Which is interesting because in the early 2000s, Domino’s wasn’t an exciting option. It was a disappointing one.

They were really struggling with their reputation. Customer perception was terrible because people actively thought of it as bad pizza. It was a last resort option, and sales were, understandably, under pressure.

The problem? All to do with listening.

In terms of taste, customers repeatedly ranked it last. And instead of listening to this straight away, the company continued delivering people what it thought they wanted: speed.

What needed to change wasn’t anything to do with culinary genius. It was all to do with attention. 

When David Brandon became CEO, he acknowledged this. He went to the people closest to the product and the customer, the staff who worked in the stores daily. What he found was a huge disconnect from the corporate level. Staff in the stores felt unheard and the morale was low, employee turnover rates were high.

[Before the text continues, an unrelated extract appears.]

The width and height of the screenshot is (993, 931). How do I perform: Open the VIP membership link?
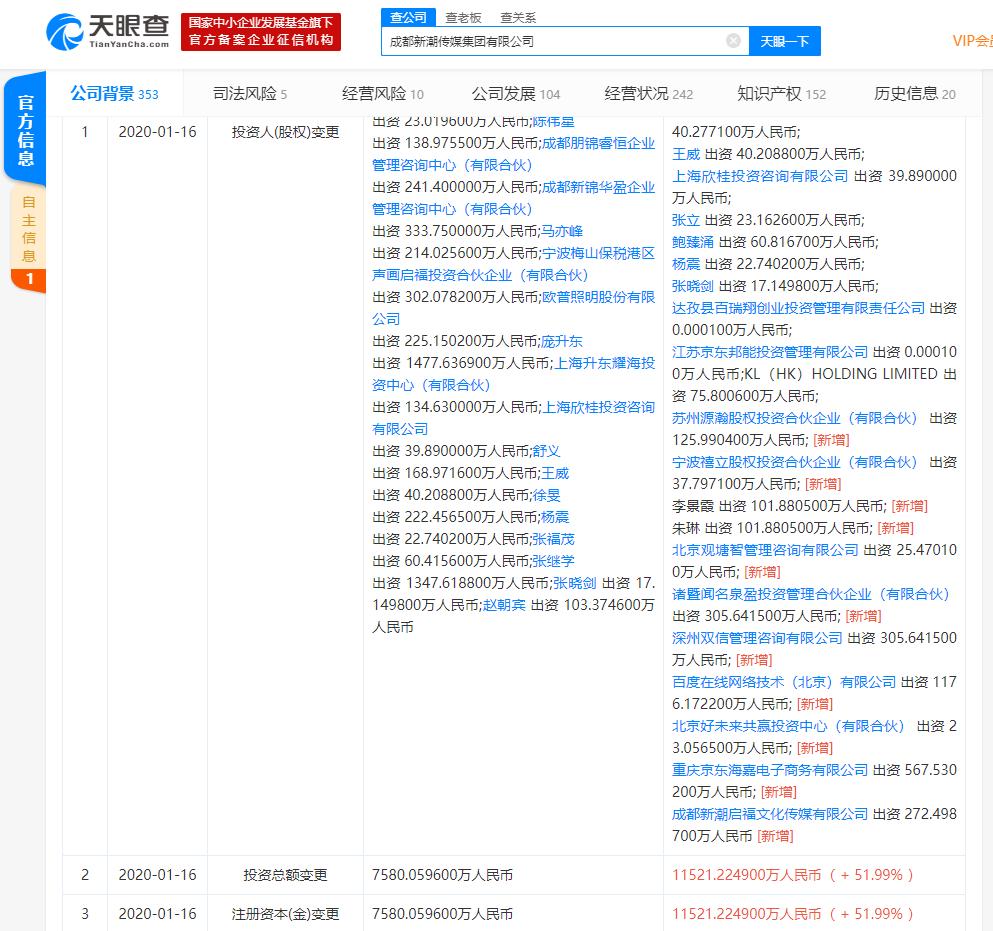972,41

The next step was crucial: questions were asked. Meaningful questions without consequences for brutal answers. Focus groups were introduced for feedback. It was not necessarily something easy to hear, but it created the clarity Domino’s had been missing.

By accepting how they were perceived by customers, and what really mattered to their customers, they were able to start rebuilding. 

The change they made was bold and seemingly counterintuitive. The new CEO, Patrick Doyle’s, marketing campaign was called “Sorry We Suck”. It was blunt and risky. But it was important because it offered customers honesty. There was no attempt to hide the reality and spin a good story. They confronted it, admitting customers had a right to be disappointed and that they were actively changing.

This honesty was powerful. It rebuilt trust.

Internally, there was a similarly important effect. Employees were finally being included instead of being instructed from the top down. Feedback and progress became something they were a part of.

That combination, honesty on the inside and clarity from the outside, was the foundation from which Domino’s turned itself around.

You only have to think about what pizza brand you’d choose for your takeout to understand how successful this turnaround has been. Domino’s has become the trustworthy default.

Which just shows that transformation doesn’t always mean becoming the best. Sometimes it means becoming the choice your customers can trust again.